Group Theory: Element of Order 2 in Groups of Even Order

[PsychonautQQ]

Homework Statement

If G is a group of even order, show that it has an element g not equal to the identity such that g^2 = 1.

Homework Equations

None

The Attempt at a Solution

What I wrote:

If |G| = n, then g^n = 1 for some g in G. Thus, (g^(n/2))(g^(n/2)) = 1, so g^(n/2) is the element of order 2.

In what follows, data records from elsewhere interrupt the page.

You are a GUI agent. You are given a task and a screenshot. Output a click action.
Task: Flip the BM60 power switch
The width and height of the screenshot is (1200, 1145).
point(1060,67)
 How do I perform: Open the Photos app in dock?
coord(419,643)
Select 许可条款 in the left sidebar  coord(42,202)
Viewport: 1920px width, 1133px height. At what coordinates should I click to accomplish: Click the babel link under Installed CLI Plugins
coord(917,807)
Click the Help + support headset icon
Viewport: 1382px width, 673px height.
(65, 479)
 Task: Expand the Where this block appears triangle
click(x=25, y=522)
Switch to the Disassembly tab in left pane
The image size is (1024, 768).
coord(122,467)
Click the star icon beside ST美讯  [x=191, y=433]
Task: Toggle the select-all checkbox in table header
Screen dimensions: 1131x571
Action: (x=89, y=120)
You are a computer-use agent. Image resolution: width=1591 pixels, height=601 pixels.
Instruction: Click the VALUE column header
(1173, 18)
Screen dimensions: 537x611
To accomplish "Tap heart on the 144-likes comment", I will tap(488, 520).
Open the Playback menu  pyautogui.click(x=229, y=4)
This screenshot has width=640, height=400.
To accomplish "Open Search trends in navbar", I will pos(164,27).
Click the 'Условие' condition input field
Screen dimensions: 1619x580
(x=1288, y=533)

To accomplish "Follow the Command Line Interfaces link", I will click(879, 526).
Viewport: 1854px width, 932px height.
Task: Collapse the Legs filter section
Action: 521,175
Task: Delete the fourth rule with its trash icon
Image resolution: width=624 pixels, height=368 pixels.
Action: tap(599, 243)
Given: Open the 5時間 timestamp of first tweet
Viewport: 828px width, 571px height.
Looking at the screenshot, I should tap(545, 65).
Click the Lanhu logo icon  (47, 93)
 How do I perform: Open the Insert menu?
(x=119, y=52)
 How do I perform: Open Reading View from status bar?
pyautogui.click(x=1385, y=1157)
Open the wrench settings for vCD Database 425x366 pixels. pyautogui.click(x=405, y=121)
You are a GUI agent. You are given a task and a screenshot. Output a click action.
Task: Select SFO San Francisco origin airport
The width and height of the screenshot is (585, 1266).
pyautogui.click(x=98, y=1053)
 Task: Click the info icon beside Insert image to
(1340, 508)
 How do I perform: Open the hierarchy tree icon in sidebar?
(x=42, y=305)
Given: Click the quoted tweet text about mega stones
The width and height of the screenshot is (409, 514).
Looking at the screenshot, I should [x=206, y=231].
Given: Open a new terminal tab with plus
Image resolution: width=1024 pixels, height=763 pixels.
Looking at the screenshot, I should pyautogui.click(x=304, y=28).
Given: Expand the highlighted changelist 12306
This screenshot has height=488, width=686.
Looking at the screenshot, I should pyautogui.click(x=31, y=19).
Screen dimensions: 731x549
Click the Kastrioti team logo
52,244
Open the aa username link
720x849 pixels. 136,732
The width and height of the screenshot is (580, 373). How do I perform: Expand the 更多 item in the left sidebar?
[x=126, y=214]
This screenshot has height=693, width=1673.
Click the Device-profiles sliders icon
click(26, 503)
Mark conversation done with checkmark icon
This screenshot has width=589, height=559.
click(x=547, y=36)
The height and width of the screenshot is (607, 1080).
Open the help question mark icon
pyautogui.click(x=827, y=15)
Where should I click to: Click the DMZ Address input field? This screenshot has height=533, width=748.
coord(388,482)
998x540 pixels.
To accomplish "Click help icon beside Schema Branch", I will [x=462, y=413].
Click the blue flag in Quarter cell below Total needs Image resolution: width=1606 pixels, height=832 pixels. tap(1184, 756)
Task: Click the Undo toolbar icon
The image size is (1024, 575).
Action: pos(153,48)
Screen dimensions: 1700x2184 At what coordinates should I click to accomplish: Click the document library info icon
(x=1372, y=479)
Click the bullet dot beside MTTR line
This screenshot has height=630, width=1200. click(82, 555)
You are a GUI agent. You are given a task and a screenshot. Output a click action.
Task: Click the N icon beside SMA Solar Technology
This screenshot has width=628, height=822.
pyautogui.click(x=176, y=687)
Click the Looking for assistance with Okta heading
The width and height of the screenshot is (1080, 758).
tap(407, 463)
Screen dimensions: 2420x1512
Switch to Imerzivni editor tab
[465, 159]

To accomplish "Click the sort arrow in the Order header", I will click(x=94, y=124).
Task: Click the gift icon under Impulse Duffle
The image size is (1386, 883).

Is this a flawed argument? there guaranteed to be an element such that g^n = 1?

 

[HallsofIvy]

The identity is, of course, its own inverse. Since the group is "of even order", i.e. it has an even number of elements, removing the identity leaves an odd number of elements. Pairing each number with its inverse, what happens?

 

[PsychonautQQ]

The identity is, of course, its own inverse. Since the group is "of even order", i.e. it has an even number of elements, removing the identity leaves an odd number of elements. Pairing each number with its inverse, what happens?

I see your arguement. Is this true though? Can't ab = 1, bc = 1, cd = 1 etc etc but ba not equal 1?

 

[Dick]

I see your arguement. Is this true though? Can't ab = 1, bc = 1, cd = 1 etc etc but ba not equal 1?

No, it's not possible. If ab=1 then ba=1. Prove it!